Screenshot grounding data:
----------------
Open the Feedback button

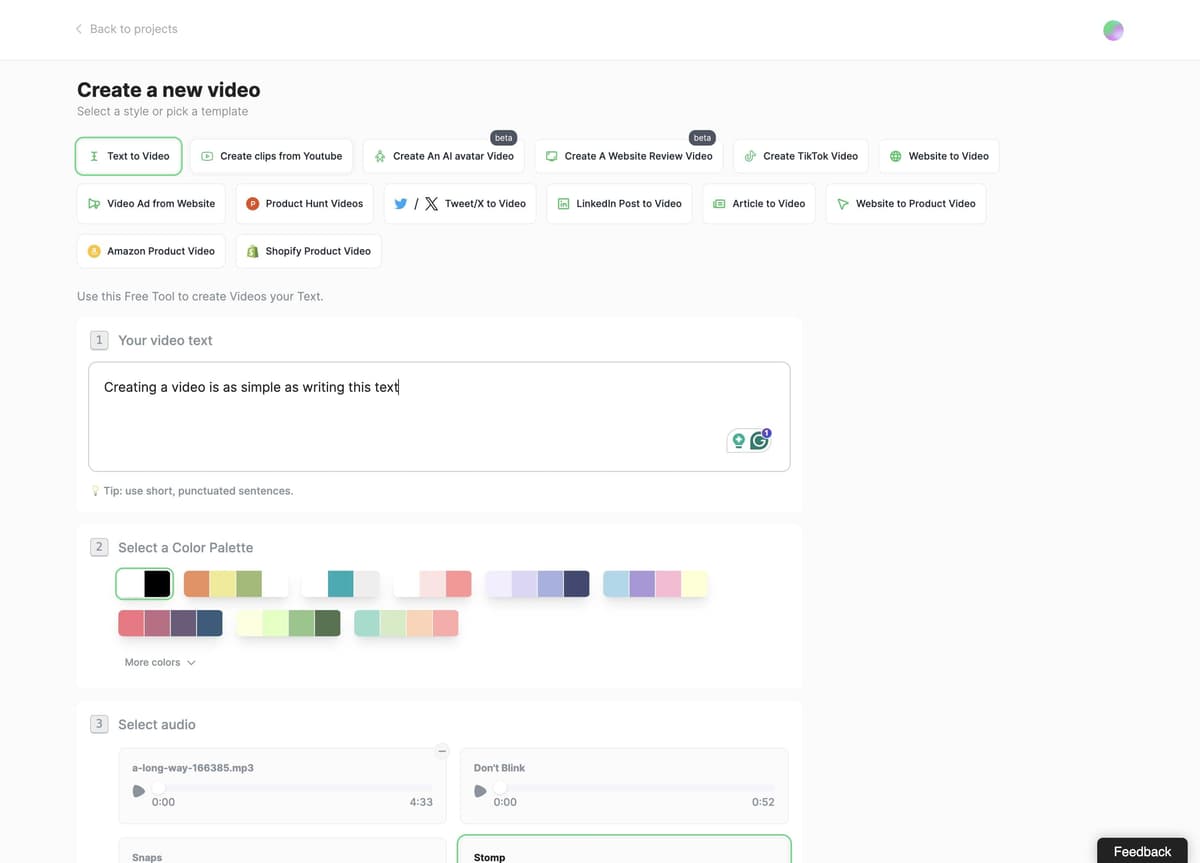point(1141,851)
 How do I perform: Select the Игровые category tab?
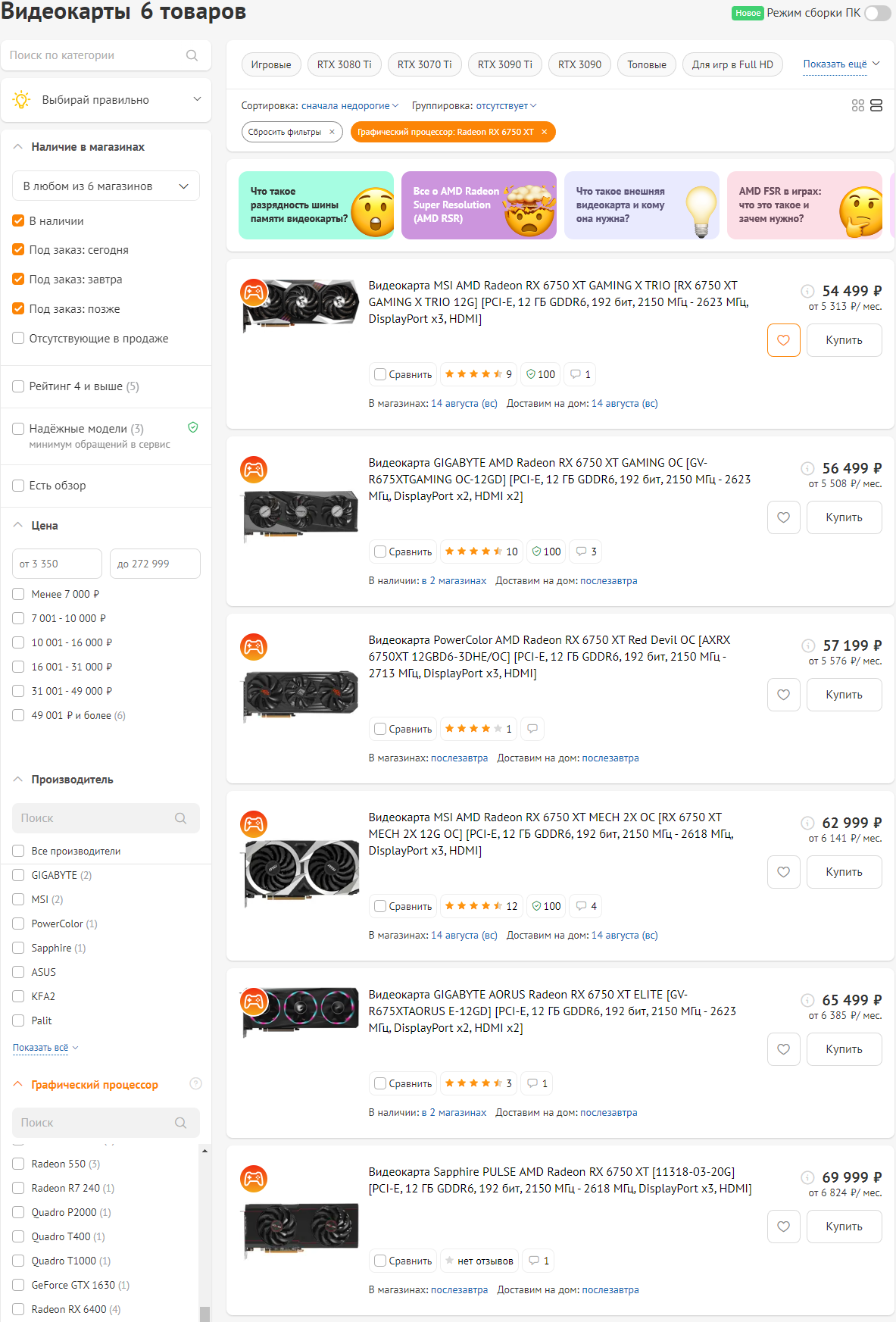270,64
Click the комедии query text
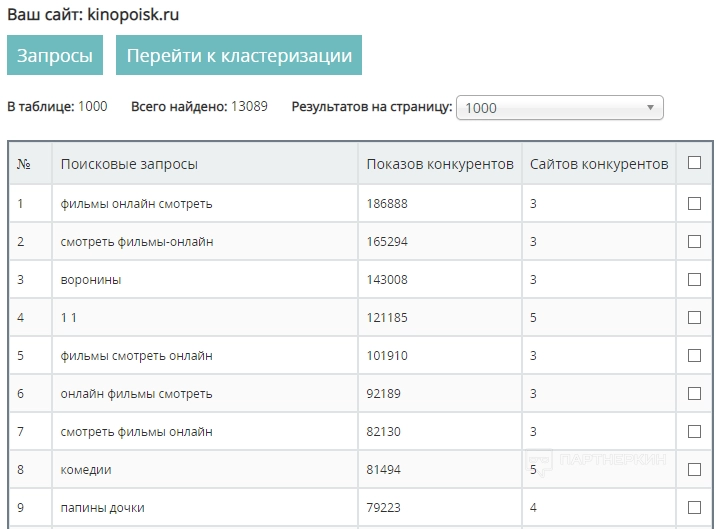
----------------
- [What to work on]: A word-for-word copy of the entries above is what is needed, without any images.

- [Answer section]:
Open the Feedback button

point(1141,851)
 How do I perform: Select the Игровые category tab?
270,64
Click the комедии query text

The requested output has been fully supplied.